Aim: The study purposes were to conduct a systematic review to synopsize the literature on programs or interventions in older drivers, to identify gaps and provide recommendations for future research.

Methods: Relevant databases such as MEDLINE/PUDMED, CINAHL, PsychInfo, Ageline and Scopus were searched for primary articles published in between January, 1995 and August, 2014. Articles were identified using MeSH search terms (in English only): older drivers, self-evaluation, driving courses, interventions, driver improvement, skills training, speed of processing training and cognitive training. All retrieved abstracts were reviewed, and full-texts printed if deemed relevant. Articles were also searched via footnote chasing (secondary sourcing). The ‘‘gray literature’’ (technical and internal reports, non-peer-reviewed journals) was also evaluated when mentioned in peer-reviewed journals. Two independent reviewers extracted data from each article, with any differences resolved by collaborative review.
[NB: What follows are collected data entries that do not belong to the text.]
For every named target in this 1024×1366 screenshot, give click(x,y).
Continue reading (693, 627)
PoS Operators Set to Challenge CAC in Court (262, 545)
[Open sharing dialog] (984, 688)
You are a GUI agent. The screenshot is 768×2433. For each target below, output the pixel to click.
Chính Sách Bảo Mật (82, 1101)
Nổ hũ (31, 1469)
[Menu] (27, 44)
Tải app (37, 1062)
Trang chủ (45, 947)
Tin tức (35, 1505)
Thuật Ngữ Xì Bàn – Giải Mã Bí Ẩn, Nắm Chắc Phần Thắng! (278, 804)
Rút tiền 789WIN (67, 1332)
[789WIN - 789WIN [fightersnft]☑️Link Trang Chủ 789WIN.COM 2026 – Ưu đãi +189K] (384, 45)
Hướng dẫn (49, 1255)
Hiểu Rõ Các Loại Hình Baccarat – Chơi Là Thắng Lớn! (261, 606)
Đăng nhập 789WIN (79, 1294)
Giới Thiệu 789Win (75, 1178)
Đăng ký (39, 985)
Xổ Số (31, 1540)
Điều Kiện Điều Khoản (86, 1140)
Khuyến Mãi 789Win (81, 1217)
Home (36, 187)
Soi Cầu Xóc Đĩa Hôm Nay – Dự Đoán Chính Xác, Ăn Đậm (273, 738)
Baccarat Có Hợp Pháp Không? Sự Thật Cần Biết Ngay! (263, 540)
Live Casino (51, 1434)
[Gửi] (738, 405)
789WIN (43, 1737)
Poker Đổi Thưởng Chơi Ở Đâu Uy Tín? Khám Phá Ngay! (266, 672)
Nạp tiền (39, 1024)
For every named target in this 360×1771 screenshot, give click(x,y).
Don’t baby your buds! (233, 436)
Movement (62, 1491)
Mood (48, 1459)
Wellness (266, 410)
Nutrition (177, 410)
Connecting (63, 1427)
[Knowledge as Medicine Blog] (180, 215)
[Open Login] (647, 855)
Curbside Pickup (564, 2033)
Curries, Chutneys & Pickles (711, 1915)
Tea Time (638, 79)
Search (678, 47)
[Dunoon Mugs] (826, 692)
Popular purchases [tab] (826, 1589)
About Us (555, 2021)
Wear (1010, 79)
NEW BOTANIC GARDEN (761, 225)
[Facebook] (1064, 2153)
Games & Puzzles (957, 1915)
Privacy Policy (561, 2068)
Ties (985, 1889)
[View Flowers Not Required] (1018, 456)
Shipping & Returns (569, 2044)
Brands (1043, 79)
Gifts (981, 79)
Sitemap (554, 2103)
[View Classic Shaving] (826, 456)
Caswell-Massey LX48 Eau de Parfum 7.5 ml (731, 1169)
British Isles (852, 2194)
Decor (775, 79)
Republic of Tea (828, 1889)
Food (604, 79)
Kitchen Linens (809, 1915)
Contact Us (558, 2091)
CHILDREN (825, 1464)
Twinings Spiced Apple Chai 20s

Results: Articles were classified according to: 1) Classroom settings; 2) Computer based training for cognitive or visual processing; 3) Physical training; 4) In-simulator training; and 5) On-road training. A comparative examination will allow the identification of what might benefit or not the appropriation of good driving skills (i.e. car handling and maneuvers) and behaviours (i.e. respect of traffic regulations and other road users) at short and long term. Results show that different types of approaches have been successful at improving specific driving skills and / or behaviours. However, there are clear discrepancies in how driving performance/behaviours are evaluated between studies and therefore make direct comparisons between these studies difficult.

Discussion/Conclusion:
This review highlighted potential interventions that can be used to maintain or improve driving performance in older drivers. Future studies need to further test these interventions and determine if any are effective at improving driving performance.